- [Text segment]:
The cynics among you believe that as a brand or as a company behavior matters far less than a low price and a quality product. If you provide a great service or a good product and price it as low as possible, consumers will buy. It doesn’t matter if you pollute the air or pay lousy wages. Consumers just want to know what’s in it for them. The good news, from my perspective, is that you are wrong. Here is the evidence to back it up.

The Havas folks did a study to understand how corporate social responsibility has evolved over the past decade. They looked at how are companies responding to consumer pressures to work toward the common good and what those consumers now expect from their brand partners. Most importantly, the studied how critical these expectations are to their purchase decisions.

As it turns out, consumers are extremely interested in this. Half of mainstream consumers and two-thirds of Prosumers (a term coined by futurist Alvin Toffler – a consumer who produces and consumes media – and who doesn’t?) avoid buying from businesses deemed to have a negative social or environmental impact. As the study states: “People still want bargains, of course, but it’s even more essential that products and services offer some sort of enduring value.”

Some other points from the study:

  • When we asked respondents how important it is for a company’s CEO to do certain things, paying workers a fair wage and providing a pleasant work environment received higher scores than earning profits or even being environmentally conscious.

- [Task instructions]:
(a) Return the passage on corporate social responsibility word for word from "Some other points" to "being environmentally conscious.".
(b) Resume the passage on corporate social responsibility after its final sentence.

- [Collected material]:
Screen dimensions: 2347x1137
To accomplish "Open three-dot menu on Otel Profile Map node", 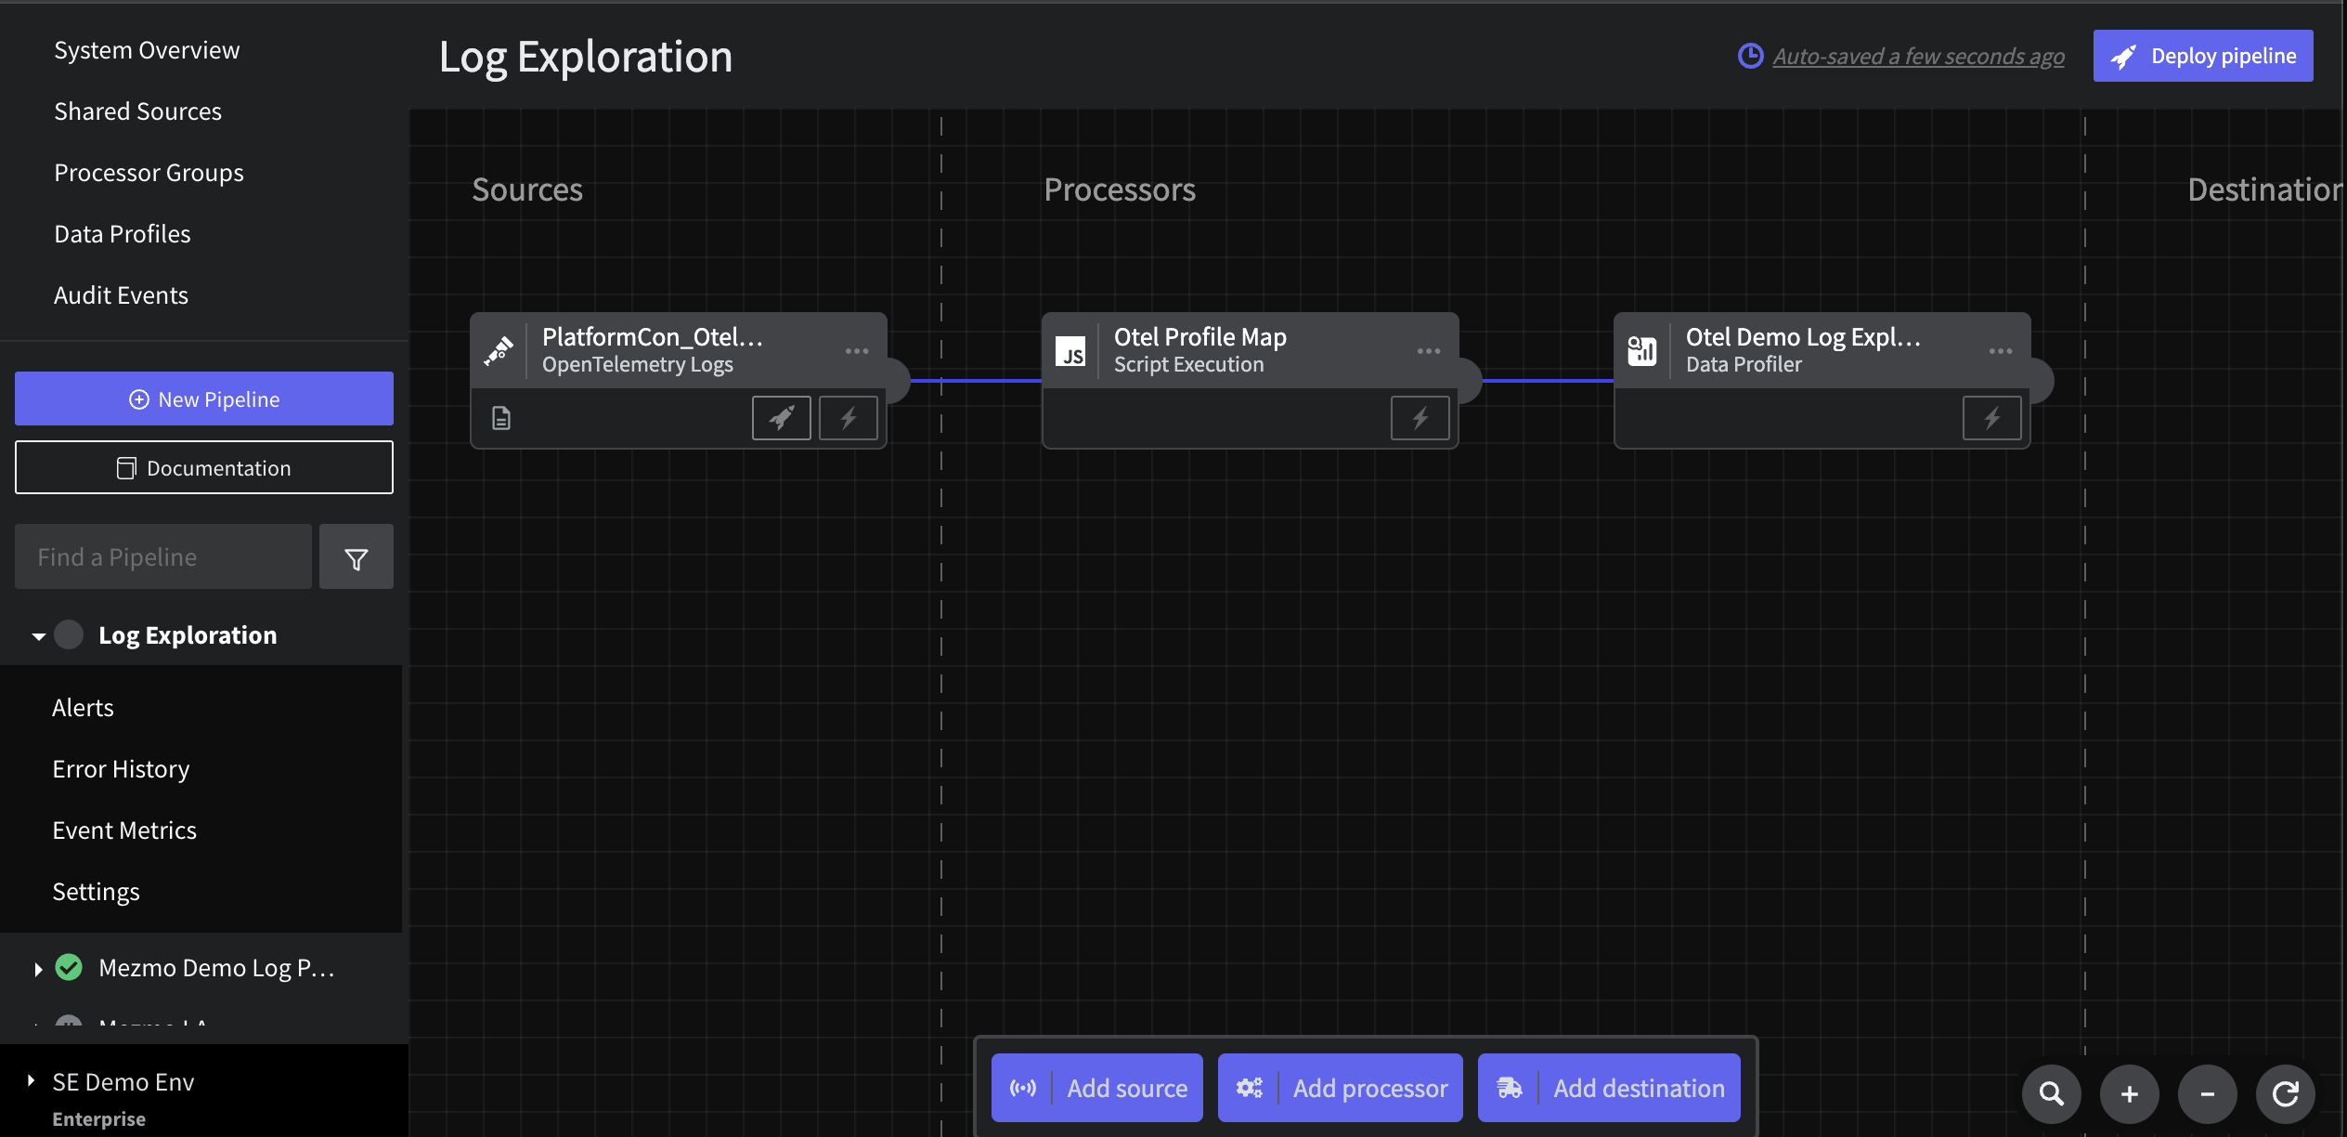I will (x=1428, y=351).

- [Task responses]:
(a)
Some other points from the study:

  • When we asked respondents how important it is for a company’s CEO to do certain things, paying workers a fair wage and providing a pleasant work environment received higher scores than earning profits or even being environmentally conscious.

(b)
  • People aren’t looking for businesses to act as quasi-governments. On the contrary, around two-thirds of our global sample actually fear the power big corporations already wield. What they want to see are all the world’s players—governments, corporations, NGOs, citizens—working together to tackle problems that no single entity can solve alone.
  • Two-thirds of our global sample agreed that businesses actually bear as much responsibility as governments for driving positive social change, and 62 percent said they’d like their favorite brands to play a bigger role in solving social problems.

The point is that if you believe that your brand or company can let the ends – revenues and profits – justify any means, you’re sadly mistaken.  The study shows that companies that do good are more likely to do well.  Isn’t that the end we’re all after?